Underneath my yellow skin

Casual game devs are stuck in the last millennium, part two

I’m back to talk more about casual games. Yesterday, I wrote about some of my issues with casual gaming and what needs to change. I only touched on the latter, so I’m going to go more into that in this post.

I have to emphasize once again that they NEED to put their options before the prologue. In this day and age, making me sit through a prologue without being able to silence it is inexcusable. This is why I skip the prologue 99 out of 100 times. Well, that and because the stories for all the Hidden Object Games (HOGs) are all the same so the prologue doesn’t matter.

By the way, the voice acting is stridently competent at best. It’s rarely terrible, but it’s rarely good, either. The best I can say is that mostly, it’s eminently forgettable. But to be fair, I rarely have the sound on when I’m playing a casual game.

Today, I tried a demo for one that had no options before the prologue. Fine. Whatever. I know this is the way casual games are. After the prologue was finished, there still was no options menu. What the fuck? This was not acceptable. I could not believe that there was a game in 2025 that did not have an options menu.

I kept playing, but I was irritated by the fact that I could not turn off the sound. Finally, after doing the first hidden object scene, the menu came up, and it included options (and I could turn off the sound). It was a good thing, too, because I was not going to play the whole game without being able to turn off the sound.

It’s just amazing to me because in hardcore gaming, the options are every growing. Being able to mute from the beginning is taken as a given, and there would be an outcry if it wasn’t there.

Hell, there are even some accessibility options in some games. Granted, there aren’t nearly enough options in not nearly enough games, but it’s not even a thought for casual games. There are no accessibility options, and most of the time, it’s not an issue because the games are very basic. There isn’t movement, for example, except for brief action moments in HOGs.

I will say that font is an issue sometimes. The font chosen and how tiny it can be. So if that were an option, I would appreciate that. Plus, dialogue speed. I read very fast, and once I’m done reading, I want to move onto the next bit of dialogue.

Everything seems so twenty years ago. As I said, I played casual games fifteen years ago, and the looks of them have changed very little since then. There’s a lick of paint and a bit of glitter, but that’s it. If I showed you stills from a casual game from twenty years ago, especially a HOG and one from now, I bet you prrobably wouldn’t be able to tell the difference.


As I mentioned in the previous post, they’ve added a few new things to HOGs in the past ten years, but it’s nothing big. Sometimes, you have to click on an area within a HOG scene in order to get one or two items from that other scene before returning to the first scene.

Another thing they do is have cutouts from the scene and then give you the objects you have to fit into the holes. Another new thing is to give a description of an item (“something that tells you the time”) and you have to decide what they mean by that. The problem with this one is that they’re not very rigorous in their QA. That means they might have a clock and a watch in the scene, and they only want you to pick one–but they don’t tell you which until you click on one or the other.
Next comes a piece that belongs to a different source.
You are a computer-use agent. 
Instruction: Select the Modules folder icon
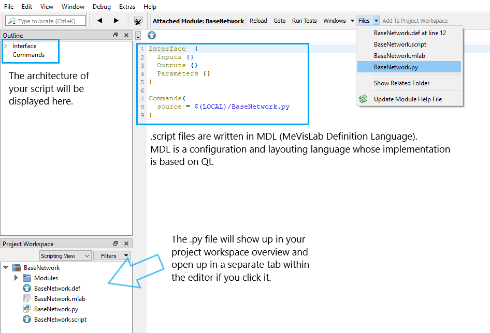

Another newish one is to have a general category like ‘animals’ plus a number, say, four, and you have to find four animals in the scene. There’s also ones in which you have to find the items in listed order. Sometimes, they penalize you for wrong clicks, and sometimes, they give you bonuses for how quickly you can find items.

They have different modes, too. Casual, normal, hard, and custom–or something similar to that. Custom means you can mix and match, and I just make everything as easy as possible because I can’t be assed. What I mean is that I don’t play these games for any kind of hardness, so just mainline it into my veins.

I started this post and yesterday’s by saying that casual game devs need to step it up, but I’m not sure what they can really do. As long as the games are $6.99 for a standard edition and $13.99 for a collector’s edition, and the devs are expected to release a game a year (basically), there isn’t much they can do. In addition, as long as the games are selling well (and I think they are), then there’s probably little incentive for the devs to make better games.

And yet. I can’t help but think that they could do small things to make the quality of life better. Oh, one thing that came and went (thankfully!) is morphing objects. That drove me crazy because it was part of the collectibles, and I never wanted to spend that much time on it. And yet, if there were collectibles, there was always a part of my brain that was obsessed with finding every little thing. And the morphing objects were so hard to catch for me. Oh, they were what their name implied–morphing.

Since my return to casual games, I have not seen any morphing objects, thankfully. That was a mercifully short-lived thing that was probably better as a concept than in implementation.

I know I’ve been talking mostly about HOGs because there is the most room for change there. In thinking about Time Management games, there is a bit of room for change, but not that much. I like the serving/selling people in different settings, but I haven’t really played those since my medical crisis. My reflexes are worse, and I just get stressed with any kind of timer.

As for solitaire games, there really isn’t much you can do with that, either. Well, that’s not exactly true. There are a few that are novel, but it’s mostly just a cursory ‘fairies are in trouble; save them!’ I’m not sure there’s much you can do about that, though.

I don’t know if i’m asking too much because casual games are closer to mobile games than hardcore ones. But it would be nice to have some variety.